L'avvocato Bonaventura Candido è stato eletto per acclamazione presidente della Camera penale di Messina per il prossimo biennio.

Avvocato Bonaventura Candido, come interpreterà il ruolo di presidente della Camera penale?
L’Unione delle camere penali ha ormai assunto la veste di soggetto politico di interesse nazionale. In questo contesto, ed in ambito distrettuale, interverremo nel dibattito pubblico sulla giustizia per offrire, soprattutto all’opinione pubblica, il nostro qualificato contributo di idee e di proposte. Saremo anche costante punto di riferimento per tutti i colleghi che riscontreranno criticità nel quotidiano esercizio delle loro funzioni e ci adopereremo, interloquendo costruttivamente con i capi degli uffici giudiziari e con i responsabili delle cancellerie, per porvi rimedio.

Quali sono le principali aree di intervento?
Cureremo l’aggiornamento professionale dei nostri iscritti, e la formazione dei giovani, avvalendoci, della collaborazione di autorevoli colleghi e docenti universitari. Promuoveremo, poi, l’attivazione di tavoli di confronto con i capi degli uffici giudiziari e con i responsabili delle cancellerie per individuare soluzioni alle problematiche che rendono difficoltoso l’esercizio delle nostre funzioni. Vigileremo in maniera particolare sulla corretta ed integrale applicazione dei protocolli d’udienza e saremo intransigenti nel pretendere il rispetto personale e professionale di tutti i colleghi.

Cosa pensa dello scandalo che, anche nel nostro distretto, ha recentemente colpito la magistratura?
La prima considerazione è che lo scandalo, tutto interno alla magistratura, ha purtroppo avuto effetti dirompenti su tutta la giurisdizione ed ha azzerato la fiducia che la gente comune riponeva nella Giustizia. Quanto emerso non ha destato in noi meraviglia. Tanti tra i magistrati sapevano e non hanno denunziato. Certe condotte, quindi, non possono essere semplicisticamente ricondotte alla responsabilità di pochi. Vanno invece ascritte al sistema e riguardano molti più magistrati che non quel ristretto numero recentemente interessato da procedimenti disciplinari.

Quali potrebbero essere i rimedi?
L’origine della degenerazione delle correnti sta tutta nella gerarchizzazione degli uffici giudiziari che ha generato la corsa agli incarichi direttivi, soprattutto nelle procure, che rappresentano ambite posizioni di smisurato potere. Gli incarichi direttivi dovrebbero, invece, essere a tempo, ed a rotazione tra “pari” dello stesso ufficio. Vanno poi abolite le “porte girevoli”. Il magistrato che entra in politica non deve poter tornare nella giurisdizione. Attualmente ci sono circa 400 magistrati, posti fuori ruolo, che esercitano funzioni, con le connesse retribuzioni, nei ministeri e su designazione della politica. Questa possibilità deve essere immediatamente esclusa. Non ci sono, poi, più ragioni per non dare corso alla separazione delle carriere. I nostri oppositori sostengono che in questo modo il pm verrebbe allontanato dalla giurisdizione. A costoro rispondiamo che l’effetto positivo sarebbe, invece, quello di allontanare il giudice dal pm.

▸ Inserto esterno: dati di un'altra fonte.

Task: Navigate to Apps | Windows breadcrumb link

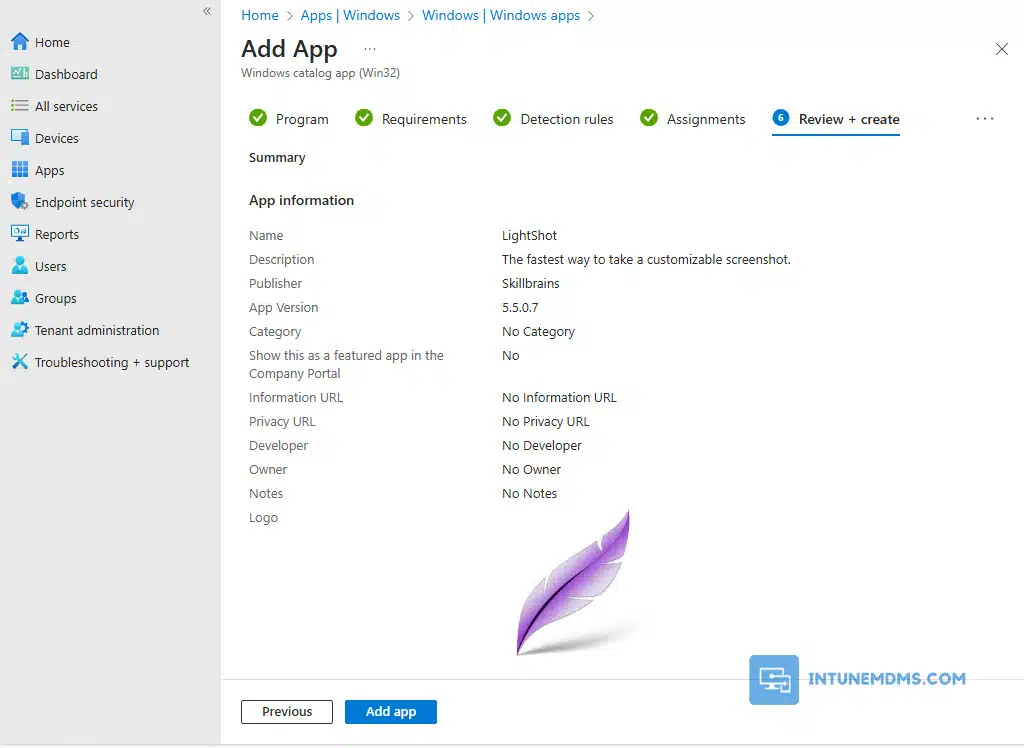Action: [x=350, y=15]
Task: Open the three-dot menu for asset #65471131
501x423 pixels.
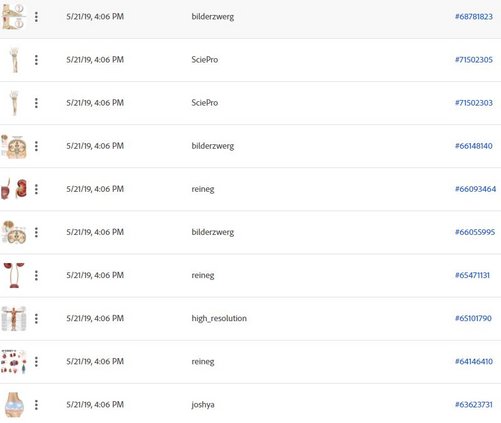Action: point(36,275)
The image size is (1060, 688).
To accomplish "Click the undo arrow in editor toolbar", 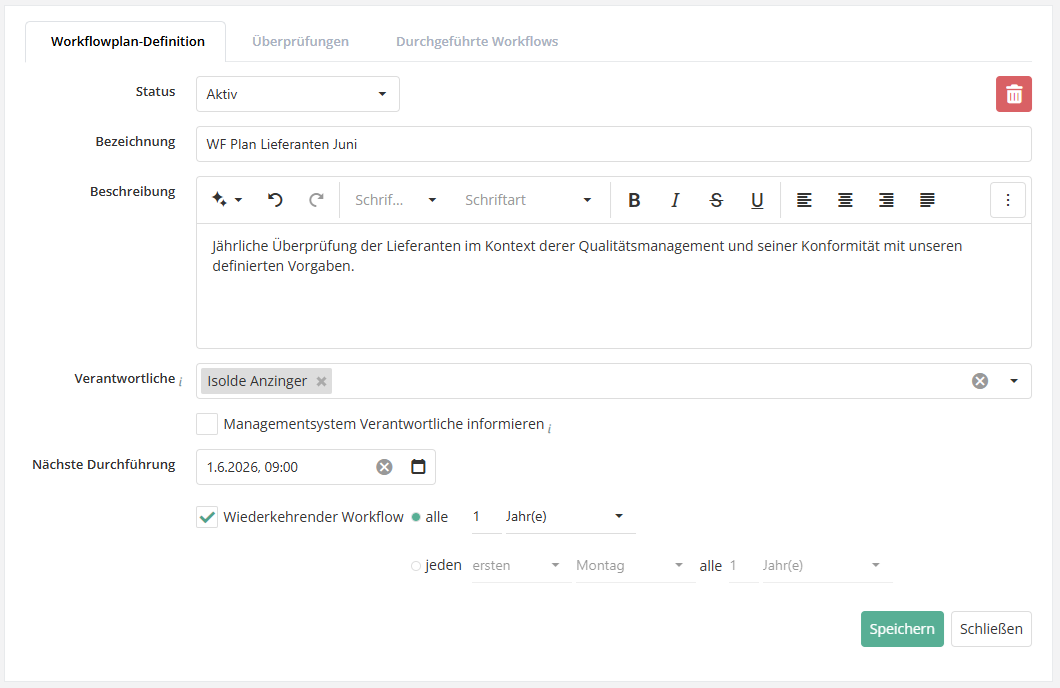I will [275, 200].
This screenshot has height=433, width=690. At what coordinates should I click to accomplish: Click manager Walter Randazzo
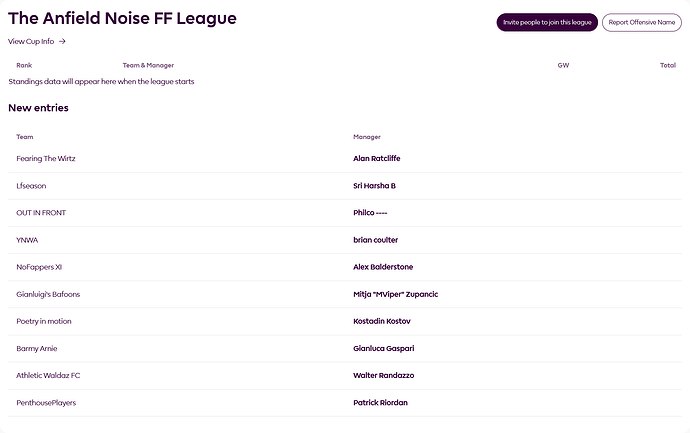pyautogui.click(x=383, y=375)

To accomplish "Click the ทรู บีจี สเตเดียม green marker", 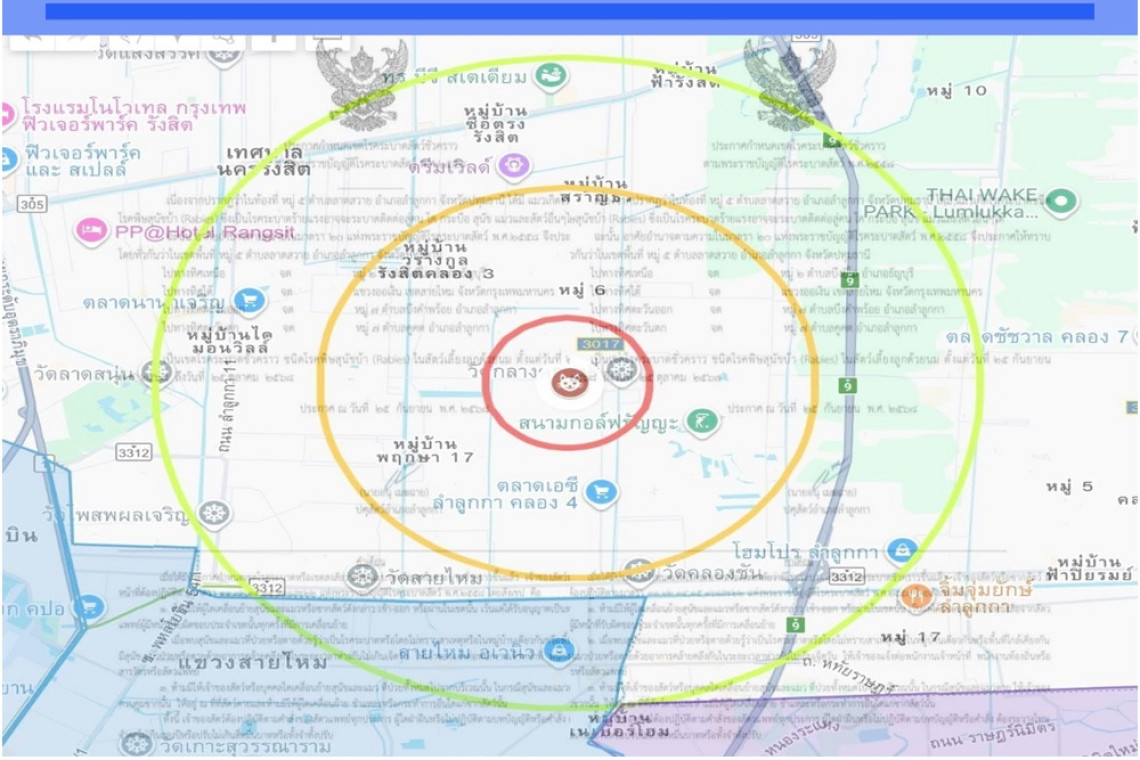I will [549, 75].
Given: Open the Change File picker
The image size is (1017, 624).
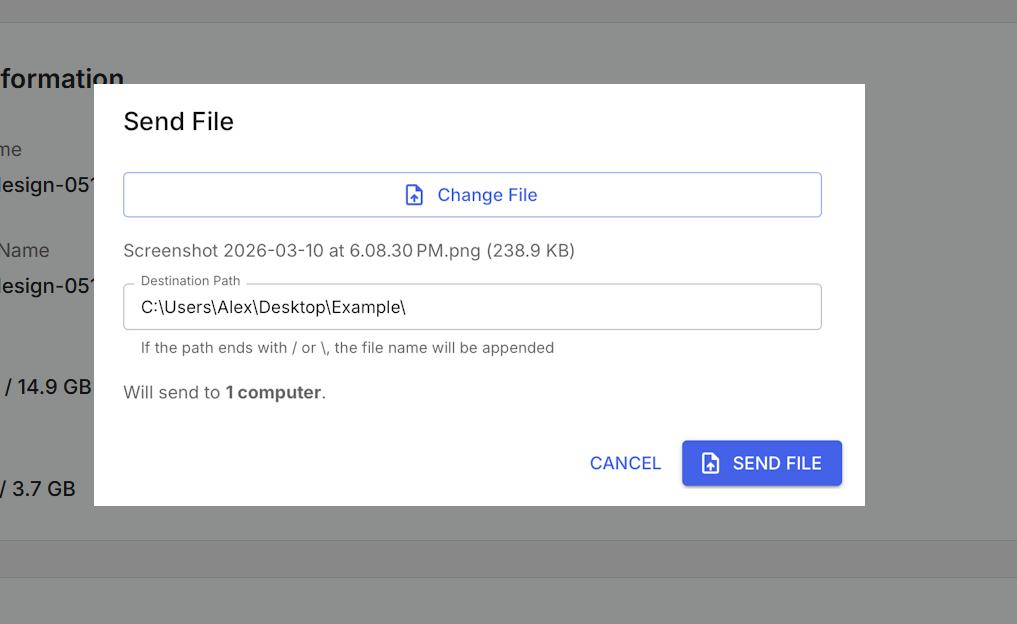Looking at the screenshot, I should click(471, 194).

Quindi si è aperta una fase di forte contrapposizione tra avvocatura e magistratura?
Assolutamente no. I magistrati vivevano su una torre d’avorio ora devono prendere atto dell’ineluttabilità di interventi di riforma radicale che scongiurino la reiterazione di certe condotte. Il silenzio, anche nel nostro distretto, dell'Anm e di tutti coloro che sono stati danneggiati dalla spartizione delle nomine è però preoccupante. L'avvocatura, tuttavia, ha interesse ad una magistratura, soprattutto quella giudicante, forte, autorevole e libera. Noi abbiamo il dovere di stringerci attorno ai tanti che intendono la giurisdizione come esercizio di un servizio e non di un potere. È necessario, però, che non abbiano più remore nel prendere le distanze da tutto ciò che emerso. A queste condizioni siamo pronti, nel rispetto dei ruoli, a fare squadra con loro e non faremo certo mancare il nostro sostegno a chi esercita fino in fondo, e con onestà intellettuale, l’autonomia del singolo magistrato e non quella della categoria.